Тоня в ужасе смотрела на него, не в силах даже сопротивляться. Наконец
глаза ее начали меркнуть, заволакиваться туманной поволокой, а потом и
совсем потухли.
Добряков разжал пальцы. Тоня упала на пол. Он тупо, равнодушно посмотрел
на нее, вернулся на кухню и взял в руки бутылку водки. Отвинтил пробку, 397
налил полный стакан и влил в себя, не поморщившись и не закусывая.
Закурил, но сигарета пришлась не по вкусу. Во рту держался прочный вкус
чего-то железного, твердого и немного ржавого.
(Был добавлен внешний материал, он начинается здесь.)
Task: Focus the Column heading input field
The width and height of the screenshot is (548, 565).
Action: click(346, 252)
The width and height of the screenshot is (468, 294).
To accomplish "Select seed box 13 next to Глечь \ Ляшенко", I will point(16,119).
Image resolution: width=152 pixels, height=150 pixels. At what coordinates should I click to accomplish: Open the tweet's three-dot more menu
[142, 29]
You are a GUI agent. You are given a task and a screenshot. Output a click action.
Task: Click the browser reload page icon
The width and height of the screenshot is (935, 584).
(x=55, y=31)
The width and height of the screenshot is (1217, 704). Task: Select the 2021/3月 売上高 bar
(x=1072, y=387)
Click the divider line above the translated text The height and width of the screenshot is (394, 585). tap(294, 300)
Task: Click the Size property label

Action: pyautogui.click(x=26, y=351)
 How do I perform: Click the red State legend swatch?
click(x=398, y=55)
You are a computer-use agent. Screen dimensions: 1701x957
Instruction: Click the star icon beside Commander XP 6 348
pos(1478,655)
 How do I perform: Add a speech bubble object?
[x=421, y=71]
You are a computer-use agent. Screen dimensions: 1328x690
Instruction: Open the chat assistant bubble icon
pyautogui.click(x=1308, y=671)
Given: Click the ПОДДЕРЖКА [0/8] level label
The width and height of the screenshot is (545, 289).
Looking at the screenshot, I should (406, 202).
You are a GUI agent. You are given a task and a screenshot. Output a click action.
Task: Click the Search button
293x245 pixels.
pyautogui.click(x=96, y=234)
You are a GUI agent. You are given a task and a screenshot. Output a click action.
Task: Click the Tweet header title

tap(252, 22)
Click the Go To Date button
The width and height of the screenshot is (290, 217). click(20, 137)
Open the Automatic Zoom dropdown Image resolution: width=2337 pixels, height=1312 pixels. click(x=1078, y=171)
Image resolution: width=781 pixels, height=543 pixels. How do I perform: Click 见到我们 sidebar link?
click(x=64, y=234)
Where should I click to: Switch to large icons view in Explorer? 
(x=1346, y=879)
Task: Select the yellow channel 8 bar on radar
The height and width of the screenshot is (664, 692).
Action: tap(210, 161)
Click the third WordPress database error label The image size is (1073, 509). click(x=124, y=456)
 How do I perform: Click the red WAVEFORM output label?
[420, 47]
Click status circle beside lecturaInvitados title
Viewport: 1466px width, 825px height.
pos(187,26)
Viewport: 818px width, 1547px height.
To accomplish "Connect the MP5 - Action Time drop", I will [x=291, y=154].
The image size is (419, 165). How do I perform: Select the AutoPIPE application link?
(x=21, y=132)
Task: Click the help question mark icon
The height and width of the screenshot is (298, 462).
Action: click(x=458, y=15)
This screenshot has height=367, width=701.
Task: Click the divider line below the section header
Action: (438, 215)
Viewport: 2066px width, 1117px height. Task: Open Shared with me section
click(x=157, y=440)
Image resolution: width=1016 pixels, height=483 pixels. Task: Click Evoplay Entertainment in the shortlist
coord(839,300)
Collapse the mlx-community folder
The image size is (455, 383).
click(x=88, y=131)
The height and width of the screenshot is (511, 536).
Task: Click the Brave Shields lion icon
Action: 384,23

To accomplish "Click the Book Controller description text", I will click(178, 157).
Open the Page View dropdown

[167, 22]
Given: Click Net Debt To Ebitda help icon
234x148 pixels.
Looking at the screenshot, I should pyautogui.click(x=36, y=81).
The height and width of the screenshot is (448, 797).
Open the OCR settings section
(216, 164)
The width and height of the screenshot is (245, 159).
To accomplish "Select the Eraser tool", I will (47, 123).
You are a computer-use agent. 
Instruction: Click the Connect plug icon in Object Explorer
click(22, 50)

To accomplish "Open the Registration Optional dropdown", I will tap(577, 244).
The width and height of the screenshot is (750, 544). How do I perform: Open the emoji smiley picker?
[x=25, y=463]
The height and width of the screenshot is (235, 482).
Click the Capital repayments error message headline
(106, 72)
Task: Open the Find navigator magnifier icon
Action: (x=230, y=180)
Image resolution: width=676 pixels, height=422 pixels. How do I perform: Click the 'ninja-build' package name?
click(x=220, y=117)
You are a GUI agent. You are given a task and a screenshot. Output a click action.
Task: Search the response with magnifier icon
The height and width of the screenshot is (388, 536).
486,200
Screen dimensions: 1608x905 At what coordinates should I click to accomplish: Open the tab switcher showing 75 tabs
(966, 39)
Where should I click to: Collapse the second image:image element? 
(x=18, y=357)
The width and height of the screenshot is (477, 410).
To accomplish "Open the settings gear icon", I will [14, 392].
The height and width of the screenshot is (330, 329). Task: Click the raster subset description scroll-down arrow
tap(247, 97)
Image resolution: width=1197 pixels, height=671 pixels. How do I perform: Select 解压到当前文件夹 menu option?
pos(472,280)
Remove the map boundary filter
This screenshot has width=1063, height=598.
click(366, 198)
«А-а-а, - догадался он. – Это та кровь во мне говорит. И она так и будет
постоянно напоминать об этом… Не хочу!»
Допивая водку, он успел, видимо, оценить весь ужас своего положения. Он
вдруг совершенно ясно понял, что все кончено. Еще вчера он предвкушал их
с Зиной будущую жизнь, уже такую близкую, еще недавно ему казалось, что
их счастье не за горами, что не сегодня-завтра он заберет ее из клиники и они
заживут, наконец, уединенной мирной, обеспеченной жизнью, что не надо
будет работать и думать о завтрашнем дне, что мудрая, опытная,
рассудительная Зина все предусмотрит и все устроит… А теперь все
разрушилось на глазах, сломанное этим неожиданным визитом.
Он допил водку, прошел в комнату, встал на стул под люстрой, снял ее с
крюка и бросил на пол, на ковер. Матовые плафоны тяжело звякнули, но не
разбились. Потом слез со стула и отыскал в гардеробе старый, еще отцовский
ремень из крепкой сыромятной кожи. Прошел на кухню, взял нож и вырезал
на конце ремня рваную, неровную дыру размером с горошину. Вернулся в
комнату, встал на стул и накинул ремень на крюк. В последний момент
почему-то подумал о Тоне. Вспомнил ту непокорную, пульсирующую жилку
на шее…
20
Зина каждый день звонила Добрякову, еще несколько раз просила Петю
сходить к нему домой, но это ничего не принесло. Измучившись неведением, она считала часы, когда ее выпишут, и выпросила у врача разрешения уехать
398
на день раньше положенного. Созвонилась с Петей и попросила его заказать
такси. Петя заказал и приехал сам.
По просьбе Зины водитель подъехал к дому Добрякова. Она расплатилась и, опираясь на тросточку, вышла из машины. Петя поддерживал ее под руку.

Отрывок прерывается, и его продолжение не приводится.